The British prime minister has meanwhile infuriated Sinn Féins main competitor for the Catholic vote in Northern Ireland, the Social Democratic and Labour Partys Mark Durkan, by observing on more than one occasion that his partys trouble is that it doesnt have any guns. By falling into the trap of cultivating what the ethnic-conflict expert Donald Horowitz calls an auction mentality, Blairs amoral offers of sequential concessions to the highest bidder has emboldened not only Adams but still more that old Protestant reactionary warhorse, Ian Paisley.
Tony Blair may have felt the hand of history on him when he presided over the historic Belfast agreement in 1998. But he has shown no awareness of the polarising pitfalls (following Lloyd Georges Irish practice) of speaking out of both sides of his mouth. Tragically, in physical terms, Northern Ireland does not now have just one Antifaschistischer Schutzwall: it has thirty-seven peace walls or similar barriers at Catholic-Protestant interfaces.
But what has really caught the attention of the international media, otherwise bored with a repetitive sectarian story, has been the way the McCartney sisters simple clarion-call for justice has cut through all the ideological obfuscations (a French journalist friend once likened talking to Adams with interviewing the Vietnamese war hero General Giap, with his langue du bois). Now a rattled McGuinness has warned the sisters against engaging in party politics (there have been suggestions they might stand against Sinn Féin candidates), reflecting his own monopolistic conception of it.
The sisters want to be sure that witnesses to their brothers murder can, without the widespread intimidation that has occurred since, go to the police and give their evidence in court. Paramilitaries, by contrast, see themselves as judge, jury and executioner as revealed by the decidedly Orwellian five-hour exchange between IRA representatives and the McCartney sisters in which the former, magnanimously as they appear to have thought, suggested they would kill the killers. The republicans refusal to endorse the reformed Police Service of Northern Ireland ironically, the only post-agreement institution left unshaken - meanwhile looks increasingly synthetic.

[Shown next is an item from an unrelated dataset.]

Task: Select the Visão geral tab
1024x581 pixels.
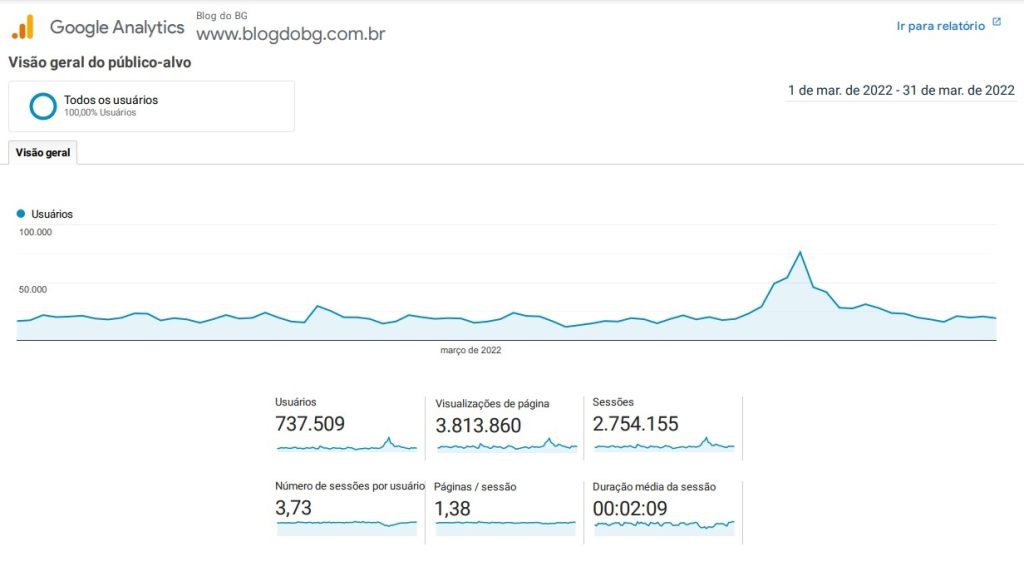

Northern Irelands devolved institutions are not going to be restored any time soon to a society more bitterly divided than ever. But there can no longer be an acceptance that its citizens British or Irish by choice should suffer a lesser right to justice by virtue simply of living there. The days when a Northern Ireland secretary (Mo Mowlam) could dismiss the IRA killing of a Catholic civilian as internal housekeeping must surely now be over.